§ **Task objective**
Rewrite the rows from the line that contains "Deals (479, 40)" through the line that contains "MPAcc项目介绍 (1370, 861)", changing "Eco Friendly" to "Sustainable" and leaving all else unchanged.

Word and element locating data:
◆ ◆ ◆
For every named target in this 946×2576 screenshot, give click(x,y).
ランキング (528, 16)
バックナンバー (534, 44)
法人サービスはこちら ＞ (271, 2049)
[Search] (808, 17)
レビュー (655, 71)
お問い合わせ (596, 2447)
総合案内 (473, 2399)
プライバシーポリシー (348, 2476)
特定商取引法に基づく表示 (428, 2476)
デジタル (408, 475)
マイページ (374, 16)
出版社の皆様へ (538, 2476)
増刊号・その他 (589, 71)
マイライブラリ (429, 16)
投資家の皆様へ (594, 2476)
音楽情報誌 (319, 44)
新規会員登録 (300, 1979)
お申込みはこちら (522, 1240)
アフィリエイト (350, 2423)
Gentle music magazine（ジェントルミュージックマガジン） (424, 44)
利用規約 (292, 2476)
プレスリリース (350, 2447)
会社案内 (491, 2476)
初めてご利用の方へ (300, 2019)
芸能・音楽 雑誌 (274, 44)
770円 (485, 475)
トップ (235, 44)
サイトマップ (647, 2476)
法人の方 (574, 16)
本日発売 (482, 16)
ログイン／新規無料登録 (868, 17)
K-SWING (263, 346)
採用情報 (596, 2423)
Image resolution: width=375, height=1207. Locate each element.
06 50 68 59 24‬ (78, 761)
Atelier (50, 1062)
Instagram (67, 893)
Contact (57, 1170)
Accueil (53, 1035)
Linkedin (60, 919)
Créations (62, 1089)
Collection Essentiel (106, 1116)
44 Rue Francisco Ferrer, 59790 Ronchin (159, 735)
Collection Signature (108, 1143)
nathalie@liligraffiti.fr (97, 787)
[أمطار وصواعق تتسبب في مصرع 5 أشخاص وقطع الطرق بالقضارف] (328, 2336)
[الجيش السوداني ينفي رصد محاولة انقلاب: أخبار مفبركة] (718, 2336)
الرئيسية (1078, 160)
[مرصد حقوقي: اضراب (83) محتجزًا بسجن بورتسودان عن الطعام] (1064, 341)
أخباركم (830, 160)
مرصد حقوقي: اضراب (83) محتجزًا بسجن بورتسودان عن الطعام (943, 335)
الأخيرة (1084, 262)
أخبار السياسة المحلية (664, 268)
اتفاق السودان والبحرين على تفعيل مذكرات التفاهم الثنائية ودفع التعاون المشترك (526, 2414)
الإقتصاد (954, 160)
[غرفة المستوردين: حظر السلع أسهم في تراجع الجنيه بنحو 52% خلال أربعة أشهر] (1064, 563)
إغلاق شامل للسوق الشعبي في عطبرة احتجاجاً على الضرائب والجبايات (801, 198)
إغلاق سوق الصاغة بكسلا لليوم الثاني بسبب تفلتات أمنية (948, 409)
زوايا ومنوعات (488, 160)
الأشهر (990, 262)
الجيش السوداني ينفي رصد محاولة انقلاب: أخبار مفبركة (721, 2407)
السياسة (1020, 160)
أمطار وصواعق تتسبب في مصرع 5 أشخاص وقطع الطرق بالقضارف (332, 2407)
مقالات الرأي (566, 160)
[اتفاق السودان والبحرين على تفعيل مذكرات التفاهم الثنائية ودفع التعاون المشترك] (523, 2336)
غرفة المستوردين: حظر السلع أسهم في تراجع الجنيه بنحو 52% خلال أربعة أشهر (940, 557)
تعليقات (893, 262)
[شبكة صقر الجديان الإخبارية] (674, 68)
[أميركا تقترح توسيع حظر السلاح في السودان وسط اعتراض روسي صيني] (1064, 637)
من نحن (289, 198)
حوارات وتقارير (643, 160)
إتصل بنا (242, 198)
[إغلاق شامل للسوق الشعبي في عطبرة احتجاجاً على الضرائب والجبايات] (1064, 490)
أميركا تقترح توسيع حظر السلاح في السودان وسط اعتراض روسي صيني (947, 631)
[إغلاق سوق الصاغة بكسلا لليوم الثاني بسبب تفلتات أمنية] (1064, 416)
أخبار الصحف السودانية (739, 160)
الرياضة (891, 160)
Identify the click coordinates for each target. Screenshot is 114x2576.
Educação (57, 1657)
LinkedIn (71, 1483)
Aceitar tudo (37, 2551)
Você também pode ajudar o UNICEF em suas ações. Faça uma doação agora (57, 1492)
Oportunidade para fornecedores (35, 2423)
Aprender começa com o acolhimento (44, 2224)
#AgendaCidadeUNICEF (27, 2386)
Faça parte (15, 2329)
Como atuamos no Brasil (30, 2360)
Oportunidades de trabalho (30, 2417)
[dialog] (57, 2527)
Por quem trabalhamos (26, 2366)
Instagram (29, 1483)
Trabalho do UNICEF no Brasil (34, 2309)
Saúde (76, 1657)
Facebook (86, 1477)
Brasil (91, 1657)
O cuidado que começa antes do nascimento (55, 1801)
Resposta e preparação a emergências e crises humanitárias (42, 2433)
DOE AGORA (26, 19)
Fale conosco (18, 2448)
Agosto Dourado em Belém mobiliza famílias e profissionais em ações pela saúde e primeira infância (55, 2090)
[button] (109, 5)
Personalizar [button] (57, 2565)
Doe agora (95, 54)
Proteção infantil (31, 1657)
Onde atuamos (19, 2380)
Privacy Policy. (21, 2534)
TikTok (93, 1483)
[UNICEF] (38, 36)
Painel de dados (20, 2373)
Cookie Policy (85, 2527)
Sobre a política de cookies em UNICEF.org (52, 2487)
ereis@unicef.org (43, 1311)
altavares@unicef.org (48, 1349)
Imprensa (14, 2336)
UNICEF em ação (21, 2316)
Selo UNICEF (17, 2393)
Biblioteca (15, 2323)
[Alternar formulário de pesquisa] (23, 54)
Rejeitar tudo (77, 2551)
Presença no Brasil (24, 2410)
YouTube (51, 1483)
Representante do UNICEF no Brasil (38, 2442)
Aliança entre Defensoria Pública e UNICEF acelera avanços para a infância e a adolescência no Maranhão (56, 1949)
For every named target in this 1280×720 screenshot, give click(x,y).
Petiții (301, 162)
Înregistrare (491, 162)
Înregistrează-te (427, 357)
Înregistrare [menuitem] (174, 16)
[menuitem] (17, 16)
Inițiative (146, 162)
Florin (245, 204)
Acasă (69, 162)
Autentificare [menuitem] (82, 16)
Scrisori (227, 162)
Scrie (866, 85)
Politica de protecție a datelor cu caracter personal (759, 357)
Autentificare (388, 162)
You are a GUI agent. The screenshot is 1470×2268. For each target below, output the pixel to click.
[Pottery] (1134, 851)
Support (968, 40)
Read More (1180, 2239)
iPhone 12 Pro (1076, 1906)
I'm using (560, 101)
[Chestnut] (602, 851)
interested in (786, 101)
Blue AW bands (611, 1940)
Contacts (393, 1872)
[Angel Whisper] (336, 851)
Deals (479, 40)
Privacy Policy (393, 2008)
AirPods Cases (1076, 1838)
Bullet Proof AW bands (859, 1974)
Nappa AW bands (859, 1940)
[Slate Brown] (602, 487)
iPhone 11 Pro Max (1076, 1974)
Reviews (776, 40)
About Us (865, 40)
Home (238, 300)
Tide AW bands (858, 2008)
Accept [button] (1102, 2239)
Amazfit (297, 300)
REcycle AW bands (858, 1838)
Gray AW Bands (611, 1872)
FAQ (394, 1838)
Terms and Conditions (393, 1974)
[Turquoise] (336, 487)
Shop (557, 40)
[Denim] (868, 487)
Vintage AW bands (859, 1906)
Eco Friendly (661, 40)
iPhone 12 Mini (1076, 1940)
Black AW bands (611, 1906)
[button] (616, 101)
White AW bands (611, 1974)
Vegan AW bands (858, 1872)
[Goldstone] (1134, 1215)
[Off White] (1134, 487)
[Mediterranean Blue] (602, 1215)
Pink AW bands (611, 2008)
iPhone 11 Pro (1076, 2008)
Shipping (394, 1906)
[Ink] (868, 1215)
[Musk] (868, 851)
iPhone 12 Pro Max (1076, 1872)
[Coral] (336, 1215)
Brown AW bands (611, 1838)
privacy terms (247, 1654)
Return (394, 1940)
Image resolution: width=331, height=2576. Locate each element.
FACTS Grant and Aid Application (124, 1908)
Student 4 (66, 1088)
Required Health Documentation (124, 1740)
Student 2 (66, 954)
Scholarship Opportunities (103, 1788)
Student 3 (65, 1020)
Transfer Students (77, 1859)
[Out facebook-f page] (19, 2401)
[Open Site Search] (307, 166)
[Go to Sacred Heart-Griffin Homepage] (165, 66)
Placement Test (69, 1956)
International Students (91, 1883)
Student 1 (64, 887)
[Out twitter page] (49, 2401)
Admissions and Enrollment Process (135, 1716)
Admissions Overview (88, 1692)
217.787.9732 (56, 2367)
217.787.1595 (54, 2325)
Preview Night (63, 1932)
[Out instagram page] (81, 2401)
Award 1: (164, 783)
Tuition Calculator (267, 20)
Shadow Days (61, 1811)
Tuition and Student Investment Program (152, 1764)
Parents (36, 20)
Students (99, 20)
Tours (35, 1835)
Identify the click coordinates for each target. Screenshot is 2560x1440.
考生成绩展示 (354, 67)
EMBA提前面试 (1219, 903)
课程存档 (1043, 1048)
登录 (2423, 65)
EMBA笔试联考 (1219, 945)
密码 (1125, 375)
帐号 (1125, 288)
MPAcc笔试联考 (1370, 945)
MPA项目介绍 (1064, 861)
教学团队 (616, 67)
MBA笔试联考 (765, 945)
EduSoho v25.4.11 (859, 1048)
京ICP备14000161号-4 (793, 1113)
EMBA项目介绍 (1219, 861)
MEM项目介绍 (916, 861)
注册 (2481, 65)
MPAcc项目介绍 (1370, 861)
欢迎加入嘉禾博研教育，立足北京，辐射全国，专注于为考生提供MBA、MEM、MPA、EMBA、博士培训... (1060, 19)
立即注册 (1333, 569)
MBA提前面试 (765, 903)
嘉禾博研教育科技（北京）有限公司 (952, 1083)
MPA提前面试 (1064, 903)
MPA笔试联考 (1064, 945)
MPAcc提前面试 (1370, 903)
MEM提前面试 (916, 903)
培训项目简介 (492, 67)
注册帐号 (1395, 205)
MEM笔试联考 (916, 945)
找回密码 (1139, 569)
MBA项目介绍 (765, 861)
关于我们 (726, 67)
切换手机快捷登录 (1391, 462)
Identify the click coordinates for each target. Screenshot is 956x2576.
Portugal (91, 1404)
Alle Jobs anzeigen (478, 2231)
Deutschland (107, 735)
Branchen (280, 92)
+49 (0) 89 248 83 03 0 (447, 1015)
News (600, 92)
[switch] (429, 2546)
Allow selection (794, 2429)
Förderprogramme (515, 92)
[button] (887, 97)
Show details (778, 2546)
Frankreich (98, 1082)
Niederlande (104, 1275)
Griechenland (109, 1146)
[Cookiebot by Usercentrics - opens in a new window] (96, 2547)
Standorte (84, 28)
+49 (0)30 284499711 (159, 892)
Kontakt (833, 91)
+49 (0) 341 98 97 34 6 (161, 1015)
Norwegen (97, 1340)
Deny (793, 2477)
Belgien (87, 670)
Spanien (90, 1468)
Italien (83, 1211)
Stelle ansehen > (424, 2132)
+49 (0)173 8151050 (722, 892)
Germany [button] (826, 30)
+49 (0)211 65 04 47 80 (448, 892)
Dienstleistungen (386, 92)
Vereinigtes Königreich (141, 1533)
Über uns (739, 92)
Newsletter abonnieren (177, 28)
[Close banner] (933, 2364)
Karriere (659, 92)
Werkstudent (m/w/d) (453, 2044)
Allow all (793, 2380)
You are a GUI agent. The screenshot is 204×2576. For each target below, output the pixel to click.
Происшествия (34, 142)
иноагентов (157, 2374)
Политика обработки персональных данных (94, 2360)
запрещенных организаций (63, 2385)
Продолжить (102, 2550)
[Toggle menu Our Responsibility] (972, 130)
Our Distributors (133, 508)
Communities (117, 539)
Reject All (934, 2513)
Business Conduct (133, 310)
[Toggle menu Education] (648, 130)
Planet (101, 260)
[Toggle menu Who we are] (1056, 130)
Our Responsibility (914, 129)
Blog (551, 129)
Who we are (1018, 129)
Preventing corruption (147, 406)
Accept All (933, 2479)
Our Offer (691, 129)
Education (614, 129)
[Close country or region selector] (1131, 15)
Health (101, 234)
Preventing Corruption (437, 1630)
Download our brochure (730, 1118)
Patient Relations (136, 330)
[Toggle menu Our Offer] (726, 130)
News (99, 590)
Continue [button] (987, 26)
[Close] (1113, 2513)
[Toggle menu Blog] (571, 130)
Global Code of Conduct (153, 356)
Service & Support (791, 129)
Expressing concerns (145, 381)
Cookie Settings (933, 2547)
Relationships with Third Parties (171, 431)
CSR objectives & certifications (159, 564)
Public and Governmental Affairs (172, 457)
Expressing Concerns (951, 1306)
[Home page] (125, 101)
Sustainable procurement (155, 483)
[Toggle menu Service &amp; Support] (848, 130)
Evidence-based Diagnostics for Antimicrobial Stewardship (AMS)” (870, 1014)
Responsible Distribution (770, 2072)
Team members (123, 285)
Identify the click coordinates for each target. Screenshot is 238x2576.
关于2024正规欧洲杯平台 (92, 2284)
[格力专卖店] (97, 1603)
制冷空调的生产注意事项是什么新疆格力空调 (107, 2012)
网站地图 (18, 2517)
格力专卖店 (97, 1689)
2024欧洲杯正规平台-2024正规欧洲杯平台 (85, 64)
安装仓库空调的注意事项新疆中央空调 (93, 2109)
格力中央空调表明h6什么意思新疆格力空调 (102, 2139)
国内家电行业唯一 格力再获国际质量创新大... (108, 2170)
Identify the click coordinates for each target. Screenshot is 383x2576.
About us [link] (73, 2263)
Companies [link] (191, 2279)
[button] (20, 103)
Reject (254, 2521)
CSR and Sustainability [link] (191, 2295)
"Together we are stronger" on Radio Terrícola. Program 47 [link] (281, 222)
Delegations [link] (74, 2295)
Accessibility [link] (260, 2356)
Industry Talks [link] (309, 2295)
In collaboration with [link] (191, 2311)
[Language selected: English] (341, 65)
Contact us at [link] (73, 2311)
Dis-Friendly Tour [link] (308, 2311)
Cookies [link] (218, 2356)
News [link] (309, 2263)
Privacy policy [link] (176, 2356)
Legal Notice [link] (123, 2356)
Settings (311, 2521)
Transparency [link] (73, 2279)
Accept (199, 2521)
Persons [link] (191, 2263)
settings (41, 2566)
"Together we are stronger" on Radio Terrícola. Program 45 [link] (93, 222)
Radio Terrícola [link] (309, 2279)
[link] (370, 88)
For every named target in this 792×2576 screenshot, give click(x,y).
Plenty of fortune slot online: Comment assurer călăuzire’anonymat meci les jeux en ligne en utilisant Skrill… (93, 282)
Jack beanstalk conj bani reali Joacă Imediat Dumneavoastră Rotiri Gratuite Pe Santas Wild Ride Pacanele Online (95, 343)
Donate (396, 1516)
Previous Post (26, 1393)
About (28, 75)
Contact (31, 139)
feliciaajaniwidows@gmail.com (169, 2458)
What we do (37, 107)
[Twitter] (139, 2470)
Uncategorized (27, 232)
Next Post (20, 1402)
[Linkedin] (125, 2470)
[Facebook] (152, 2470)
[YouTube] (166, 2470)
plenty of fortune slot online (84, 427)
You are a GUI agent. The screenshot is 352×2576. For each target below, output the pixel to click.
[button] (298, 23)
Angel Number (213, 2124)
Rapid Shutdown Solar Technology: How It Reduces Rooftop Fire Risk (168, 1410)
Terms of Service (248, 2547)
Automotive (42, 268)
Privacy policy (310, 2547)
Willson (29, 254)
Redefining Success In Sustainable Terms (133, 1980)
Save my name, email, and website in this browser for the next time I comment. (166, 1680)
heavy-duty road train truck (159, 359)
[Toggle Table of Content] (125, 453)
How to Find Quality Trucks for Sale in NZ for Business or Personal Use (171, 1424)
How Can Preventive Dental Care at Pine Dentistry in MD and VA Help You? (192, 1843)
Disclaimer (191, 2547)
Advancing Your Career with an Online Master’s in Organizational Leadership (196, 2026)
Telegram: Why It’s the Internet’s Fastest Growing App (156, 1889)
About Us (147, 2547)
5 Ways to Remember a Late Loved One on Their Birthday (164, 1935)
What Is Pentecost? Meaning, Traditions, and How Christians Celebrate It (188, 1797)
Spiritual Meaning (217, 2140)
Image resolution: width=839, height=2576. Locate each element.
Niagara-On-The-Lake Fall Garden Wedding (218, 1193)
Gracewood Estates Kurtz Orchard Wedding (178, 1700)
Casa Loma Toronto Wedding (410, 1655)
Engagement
◆ ◆ ◆
§ **Task solution**
Deals (479, 40)
Privacy Policy (393, 2008)
AirPods Cases (1076, 1838)
Bullet Proof AW bands (859, 1974)
Nappa AW bands (859, 1940)
[Slate Brown] (602, 487)
iPhone 11 Pro Max (1076, 1974)
Reviews (776, 40)
About Us (865, 40)
Home (238, 300)
Tide AW bands (858, 2008)
Accept [button] (1102, 2239)
Amazfit (297, 300)
REcycle AW bands (858, 1838)
Gray AW Bands (611, 1872)
FAQ (394, 1838)
Terms and Conditions (393, 1974)
[Turquoise] (336, 487)
Shop (557, 40)
[Denim] (868, 487)
Vintage AW bands (859, 1906)
Sustainable (661, 40)
iPhone 12 Mini (1076, 1940)
Black AW bands (611, 1906)
[button] (616, 101)
White AW bands (611, 1974)
Vegan AW bands (858, 1872)
[Goldstone] (1134, 1215)
[Off White] (1134, 487)
[Mediterranean Blue] (602, 1215)
Pink AW bands (611, 2008)
iPhone 11 Pro (1076, 2008)
Shipping (394, 1906)
[Ink] (868, 1215)
[Musk] (868, 851)
iPhone 12 Pro Max (1076, 1872)
[Coral] (336, 1215)
Brown AW bands (611, 1838)
privacy terms (247, 1654)
Return (394, 1940)
Image resolution: width=331, height=2576. Locate each element.
FACTS Grant and Aid Application (124, 1908)
Student 4 (66, 1088)
Required Health Documentation (124, 1740)
Student 2 (66, 954)
Scholarship Opportunities (103, 1788)
Student 3 (65, 1020)
Transfer Students (77, 1859)
[Out facebook-f page] (19, 2401)
[Open Site Search] (307, 166)
[Go to Sacred Heart-Griffin Homepage] (165, 66)
Placement Test (69, 1956)
International Students (91, 1883)
Student 1 (64, 887)
[Out twitter page] (49, 2401)
Admissions and Enrollment Process (135, 1716)
Admissions Overview (88, 1692)
217.787.9732 (56, 2367)
217.787.1595 (54, 2325)
Preview Night (63, 1932)
[Out instagram page] (81, 2401)
Award 1: (164, 783)
Tuition Calculator (267, 20)
Shadow Days (61, 1811)
Tuition and Student Investment Program (152, 1764)
Parents (36, 20)
Students (99, 20)
Tours (35, 1835)
Identify the click coordinates for each target. Screenshot is 2560x1440.
考生成绩展示 (354, 67)
EMBA提前面试 (1219, 903)
课程存档 (1043, 1048)
登录 (2423, 65)
EMBA笔试联考 (1219, 945)
密码 (1125, 375)
帐号 (1125, 288)
MPAcc笔试联考 (1370, 945)
MPA项目介绍 (1064, 861)
教学团队 (616, 67)
MBA笔试联考 (765, 945)
EduSoho v25.4.11 (859, 1048)
京ICP备14000161号-4 (793, 1113)
EMBA项目介绍 (1219, 861)
MEM项目介绍 (916, 861)
注册 (2481, 65)
MPAcc项目介绍 (1370, 861)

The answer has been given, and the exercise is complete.